## start MATERIAL PROVIDED
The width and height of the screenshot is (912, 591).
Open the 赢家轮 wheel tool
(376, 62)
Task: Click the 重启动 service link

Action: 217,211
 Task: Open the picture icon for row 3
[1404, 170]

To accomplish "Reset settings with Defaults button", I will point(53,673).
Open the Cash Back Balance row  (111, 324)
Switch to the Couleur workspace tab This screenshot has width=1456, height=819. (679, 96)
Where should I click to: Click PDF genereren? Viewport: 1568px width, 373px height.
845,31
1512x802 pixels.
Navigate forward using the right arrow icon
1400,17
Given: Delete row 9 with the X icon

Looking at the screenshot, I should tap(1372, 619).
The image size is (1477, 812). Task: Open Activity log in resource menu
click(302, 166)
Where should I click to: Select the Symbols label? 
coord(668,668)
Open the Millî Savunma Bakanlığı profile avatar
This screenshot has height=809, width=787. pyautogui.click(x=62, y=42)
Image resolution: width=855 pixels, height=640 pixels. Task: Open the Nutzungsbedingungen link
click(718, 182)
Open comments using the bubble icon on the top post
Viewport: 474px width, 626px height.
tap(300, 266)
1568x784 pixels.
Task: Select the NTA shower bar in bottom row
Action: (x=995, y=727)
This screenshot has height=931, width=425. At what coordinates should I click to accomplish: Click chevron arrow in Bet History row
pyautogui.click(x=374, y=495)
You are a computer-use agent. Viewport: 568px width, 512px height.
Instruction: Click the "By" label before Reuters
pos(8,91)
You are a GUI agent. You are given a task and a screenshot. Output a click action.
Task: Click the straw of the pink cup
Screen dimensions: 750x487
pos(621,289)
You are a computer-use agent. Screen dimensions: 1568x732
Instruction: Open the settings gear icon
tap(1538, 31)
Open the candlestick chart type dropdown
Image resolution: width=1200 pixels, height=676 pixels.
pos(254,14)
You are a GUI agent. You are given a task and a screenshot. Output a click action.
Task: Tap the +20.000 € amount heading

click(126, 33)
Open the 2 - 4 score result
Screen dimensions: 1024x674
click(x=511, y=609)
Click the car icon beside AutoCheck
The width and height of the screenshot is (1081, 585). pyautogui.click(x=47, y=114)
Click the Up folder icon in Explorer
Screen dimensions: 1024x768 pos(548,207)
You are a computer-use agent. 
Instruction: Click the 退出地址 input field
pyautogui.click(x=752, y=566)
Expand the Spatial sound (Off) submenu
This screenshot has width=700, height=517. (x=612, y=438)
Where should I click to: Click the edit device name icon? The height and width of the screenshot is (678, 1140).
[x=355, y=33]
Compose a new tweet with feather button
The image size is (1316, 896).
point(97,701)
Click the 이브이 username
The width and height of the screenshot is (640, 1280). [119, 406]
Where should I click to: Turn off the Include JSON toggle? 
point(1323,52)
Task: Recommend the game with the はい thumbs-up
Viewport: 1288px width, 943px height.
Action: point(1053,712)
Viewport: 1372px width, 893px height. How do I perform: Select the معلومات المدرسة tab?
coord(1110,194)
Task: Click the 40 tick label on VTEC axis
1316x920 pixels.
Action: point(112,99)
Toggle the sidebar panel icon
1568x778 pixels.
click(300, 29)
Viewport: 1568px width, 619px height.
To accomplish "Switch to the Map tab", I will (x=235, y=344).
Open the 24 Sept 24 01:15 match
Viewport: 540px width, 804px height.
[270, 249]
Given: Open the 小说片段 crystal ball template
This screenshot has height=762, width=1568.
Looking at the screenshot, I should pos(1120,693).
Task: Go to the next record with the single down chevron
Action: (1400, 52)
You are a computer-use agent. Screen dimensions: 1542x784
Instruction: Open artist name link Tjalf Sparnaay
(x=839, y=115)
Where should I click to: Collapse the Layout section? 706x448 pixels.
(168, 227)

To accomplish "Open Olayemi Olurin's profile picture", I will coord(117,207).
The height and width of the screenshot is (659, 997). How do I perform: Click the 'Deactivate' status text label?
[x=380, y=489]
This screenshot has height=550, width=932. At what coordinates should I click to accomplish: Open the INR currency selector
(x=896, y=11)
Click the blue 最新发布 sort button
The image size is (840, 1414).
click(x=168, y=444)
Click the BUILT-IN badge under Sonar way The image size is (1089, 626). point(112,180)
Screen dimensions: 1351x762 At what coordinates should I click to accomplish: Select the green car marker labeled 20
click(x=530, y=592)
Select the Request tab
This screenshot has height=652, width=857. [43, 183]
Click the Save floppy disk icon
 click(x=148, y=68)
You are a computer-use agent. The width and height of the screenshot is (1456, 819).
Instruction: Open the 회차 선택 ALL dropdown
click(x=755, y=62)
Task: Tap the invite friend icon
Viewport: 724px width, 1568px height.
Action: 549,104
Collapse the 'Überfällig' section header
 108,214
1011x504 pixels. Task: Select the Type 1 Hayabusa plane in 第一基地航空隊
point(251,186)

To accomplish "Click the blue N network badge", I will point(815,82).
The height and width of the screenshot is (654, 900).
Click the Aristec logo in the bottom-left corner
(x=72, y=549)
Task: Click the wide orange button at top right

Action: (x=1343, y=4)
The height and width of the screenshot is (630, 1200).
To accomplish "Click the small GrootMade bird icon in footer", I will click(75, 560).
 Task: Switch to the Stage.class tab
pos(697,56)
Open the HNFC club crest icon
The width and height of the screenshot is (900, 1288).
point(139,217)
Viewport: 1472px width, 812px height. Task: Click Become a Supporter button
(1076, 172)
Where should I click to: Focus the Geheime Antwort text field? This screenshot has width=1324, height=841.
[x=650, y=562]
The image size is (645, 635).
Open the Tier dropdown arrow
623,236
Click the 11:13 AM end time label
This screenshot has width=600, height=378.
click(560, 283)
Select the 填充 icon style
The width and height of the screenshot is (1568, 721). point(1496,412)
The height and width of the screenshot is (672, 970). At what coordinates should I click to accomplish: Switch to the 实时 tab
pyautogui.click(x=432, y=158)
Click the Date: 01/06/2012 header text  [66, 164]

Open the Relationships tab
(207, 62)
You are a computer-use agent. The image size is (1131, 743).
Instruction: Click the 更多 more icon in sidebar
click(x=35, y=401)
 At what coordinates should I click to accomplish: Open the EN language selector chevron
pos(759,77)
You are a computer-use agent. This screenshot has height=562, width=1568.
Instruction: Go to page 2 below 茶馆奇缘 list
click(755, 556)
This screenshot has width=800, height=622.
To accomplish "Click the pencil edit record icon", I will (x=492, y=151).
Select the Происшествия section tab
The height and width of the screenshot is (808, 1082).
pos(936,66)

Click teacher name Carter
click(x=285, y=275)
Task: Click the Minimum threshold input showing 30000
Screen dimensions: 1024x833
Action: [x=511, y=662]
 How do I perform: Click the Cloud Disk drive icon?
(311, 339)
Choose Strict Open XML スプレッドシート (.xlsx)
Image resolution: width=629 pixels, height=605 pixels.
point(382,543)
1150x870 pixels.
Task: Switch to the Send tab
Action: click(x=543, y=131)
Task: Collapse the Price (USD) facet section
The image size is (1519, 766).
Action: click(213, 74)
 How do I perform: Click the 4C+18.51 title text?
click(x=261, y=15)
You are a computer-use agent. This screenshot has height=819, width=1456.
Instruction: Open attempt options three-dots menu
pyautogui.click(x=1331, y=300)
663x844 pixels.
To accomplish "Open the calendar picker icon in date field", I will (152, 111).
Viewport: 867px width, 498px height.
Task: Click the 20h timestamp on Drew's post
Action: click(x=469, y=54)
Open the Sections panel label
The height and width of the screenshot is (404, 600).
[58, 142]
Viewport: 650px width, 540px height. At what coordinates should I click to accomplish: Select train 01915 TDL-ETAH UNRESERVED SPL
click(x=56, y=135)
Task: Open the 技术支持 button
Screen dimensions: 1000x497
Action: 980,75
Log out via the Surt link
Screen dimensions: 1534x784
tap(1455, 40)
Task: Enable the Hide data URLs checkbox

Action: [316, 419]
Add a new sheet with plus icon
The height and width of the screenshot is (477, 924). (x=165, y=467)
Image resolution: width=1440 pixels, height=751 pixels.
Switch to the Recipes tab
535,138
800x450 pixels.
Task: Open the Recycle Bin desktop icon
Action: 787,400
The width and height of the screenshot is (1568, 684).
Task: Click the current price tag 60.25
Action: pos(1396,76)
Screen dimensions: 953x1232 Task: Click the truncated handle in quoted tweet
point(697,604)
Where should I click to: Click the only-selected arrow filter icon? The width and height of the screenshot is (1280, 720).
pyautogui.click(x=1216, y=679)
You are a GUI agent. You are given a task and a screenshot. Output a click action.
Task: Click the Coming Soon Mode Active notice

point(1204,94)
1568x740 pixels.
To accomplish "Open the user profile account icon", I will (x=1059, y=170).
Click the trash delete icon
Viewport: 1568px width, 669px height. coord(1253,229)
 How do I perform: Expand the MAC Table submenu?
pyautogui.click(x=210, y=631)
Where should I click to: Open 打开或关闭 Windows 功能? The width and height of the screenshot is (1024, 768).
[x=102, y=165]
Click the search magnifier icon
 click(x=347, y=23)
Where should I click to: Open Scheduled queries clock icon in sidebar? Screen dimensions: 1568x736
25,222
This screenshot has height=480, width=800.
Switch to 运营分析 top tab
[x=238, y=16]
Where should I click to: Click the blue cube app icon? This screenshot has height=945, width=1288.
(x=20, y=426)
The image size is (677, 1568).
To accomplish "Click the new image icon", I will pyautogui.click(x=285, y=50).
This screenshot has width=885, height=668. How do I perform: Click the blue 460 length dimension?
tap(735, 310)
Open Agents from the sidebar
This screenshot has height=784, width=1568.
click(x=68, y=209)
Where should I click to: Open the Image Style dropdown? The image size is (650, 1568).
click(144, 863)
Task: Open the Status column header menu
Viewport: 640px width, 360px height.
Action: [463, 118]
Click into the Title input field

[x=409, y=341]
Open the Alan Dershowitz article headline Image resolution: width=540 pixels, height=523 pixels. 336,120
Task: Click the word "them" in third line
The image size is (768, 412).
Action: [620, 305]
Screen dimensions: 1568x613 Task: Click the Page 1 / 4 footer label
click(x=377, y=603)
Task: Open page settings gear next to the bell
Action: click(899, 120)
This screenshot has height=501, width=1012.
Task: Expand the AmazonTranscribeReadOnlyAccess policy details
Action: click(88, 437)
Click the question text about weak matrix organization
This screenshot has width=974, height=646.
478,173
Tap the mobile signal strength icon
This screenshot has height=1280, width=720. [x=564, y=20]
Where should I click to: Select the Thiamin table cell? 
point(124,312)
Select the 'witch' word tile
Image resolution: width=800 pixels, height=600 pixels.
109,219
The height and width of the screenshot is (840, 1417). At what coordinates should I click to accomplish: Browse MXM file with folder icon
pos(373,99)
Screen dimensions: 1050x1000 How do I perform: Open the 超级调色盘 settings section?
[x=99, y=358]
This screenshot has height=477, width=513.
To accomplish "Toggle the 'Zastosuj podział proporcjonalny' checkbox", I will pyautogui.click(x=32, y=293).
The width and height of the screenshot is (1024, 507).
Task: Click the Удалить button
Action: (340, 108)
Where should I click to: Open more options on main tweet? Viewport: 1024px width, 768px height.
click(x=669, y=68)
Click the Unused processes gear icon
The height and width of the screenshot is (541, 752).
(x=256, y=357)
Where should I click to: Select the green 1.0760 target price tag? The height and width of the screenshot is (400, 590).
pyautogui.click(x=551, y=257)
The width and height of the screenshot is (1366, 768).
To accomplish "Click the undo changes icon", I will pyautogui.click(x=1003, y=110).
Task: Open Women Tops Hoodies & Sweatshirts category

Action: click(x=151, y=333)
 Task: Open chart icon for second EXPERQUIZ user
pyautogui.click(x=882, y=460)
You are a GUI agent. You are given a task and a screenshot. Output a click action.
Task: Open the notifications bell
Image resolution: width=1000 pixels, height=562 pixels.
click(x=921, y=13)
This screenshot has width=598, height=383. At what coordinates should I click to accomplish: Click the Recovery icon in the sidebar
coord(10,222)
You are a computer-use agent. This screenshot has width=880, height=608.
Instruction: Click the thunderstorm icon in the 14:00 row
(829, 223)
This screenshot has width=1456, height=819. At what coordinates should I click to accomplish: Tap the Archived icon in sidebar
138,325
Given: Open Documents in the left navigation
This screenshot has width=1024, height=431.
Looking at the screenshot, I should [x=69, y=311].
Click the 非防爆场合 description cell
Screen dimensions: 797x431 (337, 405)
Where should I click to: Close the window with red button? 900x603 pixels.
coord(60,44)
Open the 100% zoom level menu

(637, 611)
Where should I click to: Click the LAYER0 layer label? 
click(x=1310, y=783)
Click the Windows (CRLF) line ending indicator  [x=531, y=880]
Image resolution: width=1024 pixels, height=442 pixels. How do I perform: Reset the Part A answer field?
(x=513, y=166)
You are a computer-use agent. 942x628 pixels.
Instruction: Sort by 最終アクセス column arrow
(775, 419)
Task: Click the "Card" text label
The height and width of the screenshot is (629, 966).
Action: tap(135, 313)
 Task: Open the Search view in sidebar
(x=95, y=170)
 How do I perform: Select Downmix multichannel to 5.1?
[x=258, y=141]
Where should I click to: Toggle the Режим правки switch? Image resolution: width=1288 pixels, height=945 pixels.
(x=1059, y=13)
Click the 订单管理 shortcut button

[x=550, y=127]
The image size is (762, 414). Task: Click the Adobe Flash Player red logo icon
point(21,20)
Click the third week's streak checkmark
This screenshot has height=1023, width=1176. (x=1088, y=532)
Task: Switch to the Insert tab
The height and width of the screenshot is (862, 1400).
## end MATERIAL PROVIDED
--- CHALLENGE ---
Repeat the lines of the records word for word, starting at the first line and ending with the line that contains "coord(668,668)".

--- THE REPLY ---
The width and height of the screenshot is (912, 591).
Open the 赢家轮 wheel tool
(376, 62)
Task: Click the 重启动 service link

Action: 217,211
 Task: Open the picture icon for row 3
[1404, 170]

To accomplish "Reset settings with Defaults button", I will point(53,673).
Open the Cash Back Balance row  (111, 324)
Switch to the Couleur workspace tab This screenshot has width=1456, height=819. (679, 96)
Where should I click to: Click PDF genereren? Viewport: 1568px width, 373px height.
845,31
1512x802 pixels.
Navigate forward using the right arrow icon
1400,17
Given: Delete row 9 with the X icon

Looking at the screenshot, I should tap(1372, 619).
The image size is (1477, 812). Task: Open Activity log in resource menu
click(302, 166)
Where should I click to: Select the Symbols label? 
coord(668,668)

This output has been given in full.